> **Description of the task**
In the entries below, find each line bearing the string "computer" and copy it.
- - -
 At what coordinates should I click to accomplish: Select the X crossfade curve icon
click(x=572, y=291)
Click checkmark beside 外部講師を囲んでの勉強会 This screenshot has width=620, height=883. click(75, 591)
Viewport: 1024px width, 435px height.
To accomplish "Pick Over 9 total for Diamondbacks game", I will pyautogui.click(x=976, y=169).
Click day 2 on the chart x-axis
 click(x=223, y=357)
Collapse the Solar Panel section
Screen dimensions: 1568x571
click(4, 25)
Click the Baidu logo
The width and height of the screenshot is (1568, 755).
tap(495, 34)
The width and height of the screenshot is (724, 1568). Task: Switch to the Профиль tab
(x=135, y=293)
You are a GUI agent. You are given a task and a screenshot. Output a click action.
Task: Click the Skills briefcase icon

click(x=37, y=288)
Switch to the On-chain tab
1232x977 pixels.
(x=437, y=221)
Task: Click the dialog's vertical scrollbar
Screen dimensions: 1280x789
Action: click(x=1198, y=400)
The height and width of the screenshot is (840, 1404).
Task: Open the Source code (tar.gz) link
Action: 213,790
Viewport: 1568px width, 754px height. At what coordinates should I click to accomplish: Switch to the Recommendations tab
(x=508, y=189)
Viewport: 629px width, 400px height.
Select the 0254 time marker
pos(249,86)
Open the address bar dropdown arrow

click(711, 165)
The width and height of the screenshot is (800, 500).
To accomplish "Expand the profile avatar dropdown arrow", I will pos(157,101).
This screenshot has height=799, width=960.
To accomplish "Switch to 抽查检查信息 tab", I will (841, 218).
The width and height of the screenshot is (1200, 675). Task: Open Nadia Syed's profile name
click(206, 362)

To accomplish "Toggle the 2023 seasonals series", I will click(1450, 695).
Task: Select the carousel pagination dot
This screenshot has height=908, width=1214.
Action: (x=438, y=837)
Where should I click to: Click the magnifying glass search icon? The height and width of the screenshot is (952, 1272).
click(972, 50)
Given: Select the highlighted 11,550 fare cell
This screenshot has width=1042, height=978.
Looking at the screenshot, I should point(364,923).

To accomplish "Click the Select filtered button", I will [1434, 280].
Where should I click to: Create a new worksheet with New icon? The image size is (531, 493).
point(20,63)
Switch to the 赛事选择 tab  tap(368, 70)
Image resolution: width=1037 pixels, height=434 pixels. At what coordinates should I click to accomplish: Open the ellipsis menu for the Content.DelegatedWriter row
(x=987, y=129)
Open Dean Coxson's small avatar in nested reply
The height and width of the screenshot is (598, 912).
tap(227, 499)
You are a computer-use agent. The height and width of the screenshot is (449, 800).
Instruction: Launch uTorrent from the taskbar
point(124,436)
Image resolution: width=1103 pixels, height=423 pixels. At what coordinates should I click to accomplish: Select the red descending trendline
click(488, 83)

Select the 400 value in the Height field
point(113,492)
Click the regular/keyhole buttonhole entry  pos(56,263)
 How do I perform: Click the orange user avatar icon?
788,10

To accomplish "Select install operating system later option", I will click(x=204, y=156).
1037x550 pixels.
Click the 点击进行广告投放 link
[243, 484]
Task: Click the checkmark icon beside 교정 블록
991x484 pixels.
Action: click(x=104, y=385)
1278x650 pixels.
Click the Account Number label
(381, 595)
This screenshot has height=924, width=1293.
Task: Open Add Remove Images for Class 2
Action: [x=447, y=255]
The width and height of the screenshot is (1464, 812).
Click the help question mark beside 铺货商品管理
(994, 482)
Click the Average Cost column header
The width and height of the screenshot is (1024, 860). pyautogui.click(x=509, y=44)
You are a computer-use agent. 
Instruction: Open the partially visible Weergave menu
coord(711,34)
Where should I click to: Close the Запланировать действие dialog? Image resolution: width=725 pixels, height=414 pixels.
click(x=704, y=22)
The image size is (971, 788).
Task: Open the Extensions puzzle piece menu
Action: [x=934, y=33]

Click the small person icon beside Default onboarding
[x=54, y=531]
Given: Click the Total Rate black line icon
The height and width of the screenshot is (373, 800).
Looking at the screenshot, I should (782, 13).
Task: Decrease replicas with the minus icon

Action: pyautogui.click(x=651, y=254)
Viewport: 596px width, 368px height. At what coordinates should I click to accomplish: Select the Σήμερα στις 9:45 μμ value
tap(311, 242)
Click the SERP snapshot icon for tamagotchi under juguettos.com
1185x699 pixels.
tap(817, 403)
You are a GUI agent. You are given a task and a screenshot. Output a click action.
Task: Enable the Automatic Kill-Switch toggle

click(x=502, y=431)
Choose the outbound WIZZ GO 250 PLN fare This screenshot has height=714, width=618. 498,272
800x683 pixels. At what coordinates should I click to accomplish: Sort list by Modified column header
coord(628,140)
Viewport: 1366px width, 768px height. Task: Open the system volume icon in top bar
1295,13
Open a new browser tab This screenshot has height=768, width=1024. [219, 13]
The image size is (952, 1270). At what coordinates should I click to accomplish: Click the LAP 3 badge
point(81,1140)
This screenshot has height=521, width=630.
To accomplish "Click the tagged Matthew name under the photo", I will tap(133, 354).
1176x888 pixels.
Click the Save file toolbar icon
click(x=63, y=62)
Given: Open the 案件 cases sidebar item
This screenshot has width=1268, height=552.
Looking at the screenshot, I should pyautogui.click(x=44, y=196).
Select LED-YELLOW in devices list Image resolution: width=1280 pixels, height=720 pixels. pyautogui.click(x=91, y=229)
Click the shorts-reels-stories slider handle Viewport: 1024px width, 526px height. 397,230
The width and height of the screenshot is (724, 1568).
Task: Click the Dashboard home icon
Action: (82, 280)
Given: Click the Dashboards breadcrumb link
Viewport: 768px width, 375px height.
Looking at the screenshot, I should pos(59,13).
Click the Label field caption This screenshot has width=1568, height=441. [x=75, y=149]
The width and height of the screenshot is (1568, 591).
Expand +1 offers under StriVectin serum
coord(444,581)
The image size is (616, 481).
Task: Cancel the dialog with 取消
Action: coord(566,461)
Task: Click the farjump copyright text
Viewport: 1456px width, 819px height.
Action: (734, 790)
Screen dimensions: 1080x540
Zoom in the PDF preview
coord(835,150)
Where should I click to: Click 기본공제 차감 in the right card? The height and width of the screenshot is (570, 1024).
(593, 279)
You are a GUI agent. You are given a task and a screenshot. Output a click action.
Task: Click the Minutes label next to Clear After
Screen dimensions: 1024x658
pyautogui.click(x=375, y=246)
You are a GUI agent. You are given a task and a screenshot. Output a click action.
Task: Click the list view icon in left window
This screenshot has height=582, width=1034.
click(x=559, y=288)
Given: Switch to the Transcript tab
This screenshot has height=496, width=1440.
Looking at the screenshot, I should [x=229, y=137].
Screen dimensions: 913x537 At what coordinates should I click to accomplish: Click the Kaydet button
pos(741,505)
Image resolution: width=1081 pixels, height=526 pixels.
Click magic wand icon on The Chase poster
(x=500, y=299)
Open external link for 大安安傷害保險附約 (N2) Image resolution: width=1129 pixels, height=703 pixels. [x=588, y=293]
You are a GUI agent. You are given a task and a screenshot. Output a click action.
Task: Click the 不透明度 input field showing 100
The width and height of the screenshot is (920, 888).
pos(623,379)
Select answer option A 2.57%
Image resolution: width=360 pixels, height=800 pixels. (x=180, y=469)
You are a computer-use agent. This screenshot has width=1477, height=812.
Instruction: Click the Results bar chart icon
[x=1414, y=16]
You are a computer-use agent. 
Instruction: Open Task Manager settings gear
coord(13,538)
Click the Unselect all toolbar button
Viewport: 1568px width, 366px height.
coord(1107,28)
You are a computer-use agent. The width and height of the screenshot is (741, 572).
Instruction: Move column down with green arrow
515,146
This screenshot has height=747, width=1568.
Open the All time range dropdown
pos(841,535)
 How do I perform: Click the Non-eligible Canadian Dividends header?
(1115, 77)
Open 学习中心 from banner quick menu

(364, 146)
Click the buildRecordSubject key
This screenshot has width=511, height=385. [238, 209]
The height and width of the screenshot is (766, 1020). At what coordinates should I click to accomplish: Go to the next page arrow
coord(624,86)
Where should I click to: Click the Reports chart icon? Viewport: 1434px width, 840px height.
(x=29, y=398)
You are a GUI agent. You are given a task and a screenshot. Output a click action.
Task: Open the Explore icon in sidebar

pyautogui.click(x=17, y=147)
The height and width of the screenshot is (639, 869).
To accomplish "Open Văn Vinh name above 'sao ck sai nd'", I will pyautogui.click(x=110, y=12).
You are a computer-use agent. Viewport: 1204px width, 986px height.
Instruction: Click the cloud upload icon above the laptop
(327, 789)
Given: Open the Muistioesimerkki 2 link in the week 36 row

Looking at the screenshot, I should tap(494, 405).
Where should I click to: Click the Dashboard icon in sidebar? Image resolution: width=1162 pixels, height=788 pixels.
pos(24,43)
- - -
> **Answer to this task**
You are a computer-use agent. The height and width of the screenshot is (449, 800).
You are a computer-use agent. 
You are a computer-use agent. This screenshot has width=1477, height=812.
You are a computer-use agent. 
You are a computer-use agent. The width and height of the screenshot is (741, 572).
You are a computer-use agent. Viewport: 1204px width, 986px height.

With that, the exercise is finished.